A 6-sided die is weighted so that the probabilities of rolling a 1, 2, or 3 are equally likely; the probabilities of rolling a 4, 5, or 6 are equally likely; and the probability of rolling a 5 is four times the probability of rolling a 3. What is the probability that a 2 or a 5 is rolled?
How I solved it:
$P(\text{rolling a } 1, 2, 3) = x$
$P(\text{rolling a } 4, 5, 6) = 4x$ (because rolling a 4, 5, 6 is 4x the probability of rolling a 1, 2, 3)
$3(x)+3(4x)=15x$ (because 1,2,3 each has $x$ probability of being rolled and same with 4,5,6 except each of them has a $4x$ chance)

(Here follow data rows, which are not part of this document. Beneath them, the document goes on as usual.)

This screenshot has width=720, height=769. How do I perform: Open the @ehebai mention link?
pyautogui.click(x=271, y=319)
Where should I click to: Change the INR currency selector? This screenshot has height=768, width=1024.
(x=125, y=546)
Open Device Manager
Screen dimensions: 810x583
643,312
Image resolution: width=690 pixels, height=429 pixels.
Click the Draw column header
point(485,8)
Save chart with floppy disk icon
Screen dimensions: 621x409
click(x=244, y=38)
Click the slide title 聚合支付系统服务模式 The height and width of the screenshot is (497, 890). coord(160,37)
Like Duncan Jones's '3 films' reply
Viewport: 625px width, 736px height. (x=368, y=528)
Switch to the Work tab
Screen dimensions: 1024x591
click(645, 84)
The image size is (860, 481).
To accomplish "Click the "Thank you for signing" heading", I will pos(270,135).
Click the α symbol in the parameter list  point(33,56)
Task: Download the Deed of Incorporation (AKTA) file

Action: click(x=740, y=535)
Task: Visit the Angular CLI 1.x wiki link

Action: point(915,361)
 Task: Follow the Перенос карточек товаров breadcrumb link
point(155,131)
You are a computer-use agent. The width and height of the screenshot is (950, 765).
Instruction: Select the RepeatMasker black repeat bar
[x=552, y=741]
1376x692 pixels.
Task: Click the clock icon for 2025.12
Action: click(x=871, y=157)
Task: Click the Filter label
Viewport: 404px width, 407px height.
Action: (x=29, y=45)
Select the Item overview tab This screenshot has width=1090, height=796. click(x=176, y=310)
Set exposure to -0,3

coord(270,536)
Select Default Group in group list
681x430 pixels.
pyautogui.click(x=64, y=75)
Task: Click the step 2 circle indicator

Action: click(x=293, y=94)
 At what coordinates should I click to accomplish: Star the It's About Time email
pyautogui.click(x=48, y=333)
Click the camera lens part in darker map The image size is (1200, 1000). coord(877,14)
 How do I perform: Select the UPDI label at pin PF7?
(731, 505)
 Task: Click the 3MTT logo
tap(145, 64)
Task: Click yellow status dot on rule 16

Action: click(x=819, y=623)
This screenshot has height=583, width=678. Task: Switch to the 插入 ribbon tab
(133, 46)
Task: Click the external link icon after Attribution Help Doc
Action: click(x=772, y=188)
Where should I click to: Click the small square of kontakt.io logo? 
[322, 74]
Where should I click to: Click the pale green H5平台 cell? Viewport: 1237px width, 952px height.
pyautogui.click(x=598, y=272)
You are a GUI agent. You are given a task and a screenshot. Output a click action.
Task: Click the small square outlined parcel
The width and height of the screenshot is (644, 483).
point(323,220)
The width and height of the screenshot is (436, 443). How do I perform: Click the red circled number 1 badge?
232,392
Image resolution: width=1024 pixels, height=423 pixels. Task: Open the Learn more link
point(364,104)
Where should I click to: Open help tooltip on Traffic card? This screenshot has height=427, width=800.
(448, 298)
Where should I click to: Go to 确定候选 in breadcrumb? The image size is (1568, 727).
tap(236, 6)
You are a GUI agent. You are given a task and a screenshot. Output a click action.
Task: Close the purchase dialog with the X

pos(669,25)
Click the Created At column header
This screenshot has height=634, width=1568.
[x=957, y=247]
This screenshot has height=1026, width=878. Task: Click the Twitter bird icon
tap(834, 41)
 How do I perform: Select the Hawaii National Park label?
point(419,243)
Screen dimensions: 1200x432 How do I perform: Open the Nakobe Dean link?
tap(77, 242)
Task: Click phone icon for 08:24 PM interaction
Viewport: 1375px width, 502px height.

$15x = 1 , x=\frac{1}{15}$
Therefore, there's a $\frac{1}{15}$ chance of rolling a 1, rolling a 2, rolling a 3 and a $\frac{4}{15}$ chance of rolling a 4, rolling a 5, rolling a 6.
So to roll a 2 or 5, that would be $\frac{1}{15} + \frac{4}{15} = \boxed{\frac{1}{3}}$.
My teacher told me I got the answer correct, but my solution wasn't right and she said the part where it mentions that rolling a 5 is four times the probability of rolling a 3 is irrelevant. Can someone tell me what I'm doing wrong? Thanks!
Best Answer
Your solution was correct but there was an easier way to see it.
The probability of a $1$ or $4$ is the same as the probability of a $2$ or $5$, which is the same as the probability of a $3$ or $6$. Thus, the answer has to be $\frac 13$ no matter what the relative probability of the two groups are.